愉快的陳家@倫敦

ロンドンで、ちょっと雑だが愉快な暮らし。

アジア人だからわかるわけでもないという話(全部どこでもいっぺんに)

去年見たときの感想

去年5月にリリースされた映画、我が家は10月ごろ見ました。そして昨日、オスカー大量に受賞のニュース。受賞スピーチを見てはちょっと涙目になった陳家でした。

映画を見たとき感じたのは、マルチバースとか設定も面白いんだけど、それよりも何よりも、ハリウッド映画において、主人公が自分達と似たような見た目で、似たような感覚を持つ人達だ!ということ、だからこそ共感できることが多いというか、没入感がもっとあったというか、より自分達の物語として見ることができた、なので話として吸収できた部分も多かった、ということでしょうか。

夫や子供にとっては移民の子供として、そして中華系アメリカ人一家としてのあるある感もすごくあったみたいだし、私は日本生まれ日本育ちの日本人ではありますが、そういう家庭の一員となってもう長いので自分の中でもわかる、わかるわー、と思う部分も多かった。

ある意味私もアジア系移民として外国に20年ちょい住んでいるので、東から西へ移民する前、移民した後の色々な心情もわかる。

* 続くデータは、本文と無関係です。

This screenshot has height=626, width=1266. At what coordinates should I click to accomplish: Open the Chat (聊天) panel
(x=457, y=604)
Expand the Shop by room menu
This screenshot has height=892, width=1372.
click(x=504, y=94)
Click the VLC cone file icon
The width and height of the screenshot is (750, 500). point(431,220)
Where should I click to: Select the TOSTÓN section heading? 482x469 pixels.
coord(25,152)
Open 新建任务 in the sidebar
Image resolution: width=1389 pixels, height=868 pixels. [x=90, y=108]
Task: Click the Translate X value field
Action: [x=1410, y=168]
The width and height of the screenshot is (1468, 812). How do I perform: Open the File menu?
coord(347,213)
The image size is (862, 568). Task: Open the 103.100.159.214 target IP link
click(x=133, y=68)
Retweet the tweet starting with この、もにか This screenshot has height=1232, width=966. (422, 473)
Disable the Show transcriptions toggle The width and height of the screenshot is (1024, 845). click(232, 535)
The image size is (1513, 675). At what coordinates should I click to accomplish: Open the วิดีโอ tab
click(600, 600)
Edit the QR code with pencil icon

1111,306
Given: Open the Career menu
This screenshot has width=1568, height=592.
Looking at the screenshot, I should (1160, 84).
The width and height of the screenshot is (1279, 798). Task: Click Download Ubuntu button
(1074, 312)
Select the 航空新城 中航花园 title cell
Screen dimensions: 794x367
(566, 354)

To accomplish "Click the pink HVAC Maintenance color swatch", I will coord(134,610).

あとはやはり自分も歳をとってきて、人生のあちこちで、あの時の選択は正しかったのかなどと思い返す瞬間も出てきたりしているので、中年(アジア人)女性としての色々な葛藤や思いについても、見ている時からも後からもじわじわと身に染みてきました。

そして、そういう人達が、マルチバースでわちゃわちゃやるんだから、嬉しくなっちゃうに決まってますよねぇ。

あとはどんなにクレイジーな設定でも、結局メッセージはこういうシンプルな所に行きつくんだなー、というのは、結局人間、人生における課題ってそういうものなのかも、とも思いました。

と何か自分のことのように嬉しくなったこの映画の受賞ラッシュですが、意外にも?この映画、日本で見た人の評判はそれほど良くないというのを読みました。

へぇ?と思ってレビューをちょっと読んでみたんですけれど、ああなるほどと思いました。やはりこれはマイノリティ、移民の物語でもあるので、そこらへんのコンテキストをすっ飛ばして、ただマルチバースサイファイ映画として見てしまうと、つまんないことになるのかもしれない。あと主人公は外国で踏ん張ってる中年女性。そこらへんの共感や理解がないと、ただ見ててイライラするキャラクターにしか見えないのかもしれない。

Crazy Rich Asians が映画化された時も、多分これは日本で上映されても単なるラブコメで終わって流行らないだろうな、と思ったのと似た感覚かも。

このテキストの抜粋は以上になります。